By many measures, including annual release of the carbon dioxide driving climate change (24 percent of the global total), the United States bears more responsibility than any nation for the current clash between the human enterprise and the earth's sustaining systems. At the same time, the United States has been a hindrance rather than a help in efforts to address the growing global emergency. The one striking exception occurred during the Reagan administration, when American leadership figured significantly in the successful conclusion of a treaty banning synthetic chemicals attacking the ozone layer, which shields the earth from deadly radiation.

Speth prescribes less boldly than he analyzes. Here he seems to be doing a tricky tightrope act of calling for fundamental change without risking dismissal as an unrealistic radical. The final three chapters of the book consequently seem to waver between statements of great urgency and a puzzling optimism about helpful but insufficient initiatives.

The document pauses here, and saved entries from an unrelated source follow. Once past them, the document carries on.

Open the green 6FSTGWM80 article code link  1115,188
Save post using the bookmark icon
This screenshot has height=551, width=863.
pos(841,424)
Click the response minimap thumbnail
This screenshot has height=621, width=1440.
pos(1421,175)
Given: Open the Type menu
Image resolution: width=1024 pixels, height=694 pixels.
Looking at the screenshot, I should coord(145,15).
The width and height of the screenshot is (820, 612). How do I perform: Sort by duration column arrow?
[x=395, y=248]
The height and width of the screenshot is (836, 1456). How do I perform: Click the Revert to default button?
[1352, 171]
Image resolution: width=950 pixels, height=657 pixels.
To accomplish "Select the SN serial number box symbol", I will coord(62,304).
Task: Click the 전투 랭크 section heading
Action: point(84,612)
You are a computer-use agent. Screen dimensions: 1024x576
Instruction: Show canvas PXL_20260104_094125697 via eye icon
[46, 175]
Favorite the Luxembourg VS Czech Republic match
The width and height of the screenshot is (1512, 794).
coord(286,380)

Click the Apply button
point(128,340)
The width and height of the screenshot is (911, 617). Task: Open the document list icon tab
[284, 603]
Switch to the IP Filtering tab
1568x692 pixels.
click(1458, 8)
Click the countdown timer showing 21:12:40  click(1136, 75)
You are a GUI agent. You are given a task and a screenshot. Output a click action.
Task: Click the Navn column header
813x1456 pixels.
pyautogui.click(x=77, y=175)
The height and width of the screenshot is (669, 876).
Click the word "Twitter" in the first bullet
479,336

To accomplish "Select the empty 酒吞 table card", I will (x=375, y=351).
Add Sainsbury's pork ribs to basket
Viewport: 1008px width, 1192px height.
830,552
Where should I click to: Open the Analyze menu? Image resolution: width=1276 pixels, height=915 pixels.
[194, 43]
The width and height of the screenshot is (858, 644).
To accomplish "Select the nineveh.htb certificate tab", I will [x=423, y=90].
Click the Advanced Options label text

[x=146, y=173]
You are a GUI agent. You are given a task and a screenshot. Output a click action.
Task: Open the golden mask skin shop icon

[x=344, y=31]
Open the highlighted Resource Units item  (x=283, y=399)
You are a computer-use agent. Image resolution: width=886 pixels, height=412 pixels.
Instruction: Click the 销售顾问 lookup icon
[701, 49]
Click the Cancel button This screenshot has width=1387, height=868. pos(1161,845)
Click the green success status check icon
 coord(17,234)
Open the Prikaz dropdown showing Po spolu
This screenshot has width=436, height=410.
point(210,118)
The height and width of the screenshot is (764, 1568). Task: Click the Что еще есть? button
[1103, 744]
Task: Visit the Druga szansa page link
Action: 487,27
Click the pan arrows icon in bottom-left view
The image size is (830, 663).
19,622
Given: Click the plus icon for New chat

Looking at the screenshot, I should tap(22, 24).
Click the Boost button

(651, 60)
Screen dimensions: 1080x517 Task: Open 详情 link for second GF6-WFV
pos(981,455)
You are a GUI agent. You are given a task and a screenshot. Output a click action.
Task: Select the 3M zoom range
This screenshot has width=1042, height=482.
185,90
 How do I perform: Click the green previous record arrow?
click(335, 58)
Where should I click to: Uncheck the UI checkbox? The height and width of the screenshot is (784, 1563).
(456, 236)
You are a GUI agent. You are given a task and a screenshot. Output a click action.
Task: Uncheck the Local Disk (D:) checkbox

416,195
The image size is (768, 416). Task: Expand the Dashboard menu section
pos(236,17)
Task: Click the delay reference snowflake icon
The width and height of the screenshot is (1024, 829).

In his "eightfold way" for changing course, Speth targets the right issues -- population, mass poverty, consumption, environmentally honest prices (that is, accurately reflecting environmental costs), technology, education, governance, and the need for a profound cultural transition -- but his recommendations don't grapple with the structural challenges that his own analysis highlights. For example, how much headway can one expect on tempering and redirecting consumption in a world, where, as Speth reports, the barrage of advertising has been growing three times faster than the population?

Speth's final chapter addresses the need for a "transition of culture and consciousness." More than anything, his discussion reflects the underdeveloped state of thinking on this question in environmental-policy circles, for he never really ventures into deep cultural waters. Instead, Speth dips his toe into what he calls "pernicious habits of thought," such as "the enchantment with limitless material expansion," but does not explore how we came to such a faith and why it reigns, and his own vision of the future is vague and ungrounded. If a revolution in values is the answer, where is it to come from? Speth doesn't say.

The threats to the global environment find us saddled not only with dangerously obsolete technology but also with obsolete ideas about the natural world and human possibility. Our inherited worldview needs an overhaul as badly as our industrial civilization. The problem isn't just the lack of environmental ethics. It goes deeper to the modern era's unstated operating assumptions. If this is the critical cultural work, it won't be enough to foster "sustainability science" and environmental literacy, as Speth recommends. The challenge of survival also demands historical knowledge, cultural literacy, sophisticated conceptual skills, and a flair for metaphor. Poets, artists, and philosophers may prove as critical as scientists in creating a compelling imaginative vision that can provide the foundation for a viable human future. The prospect of sudden climate change in our lifetime makes that new vision all the more necessary and urgent.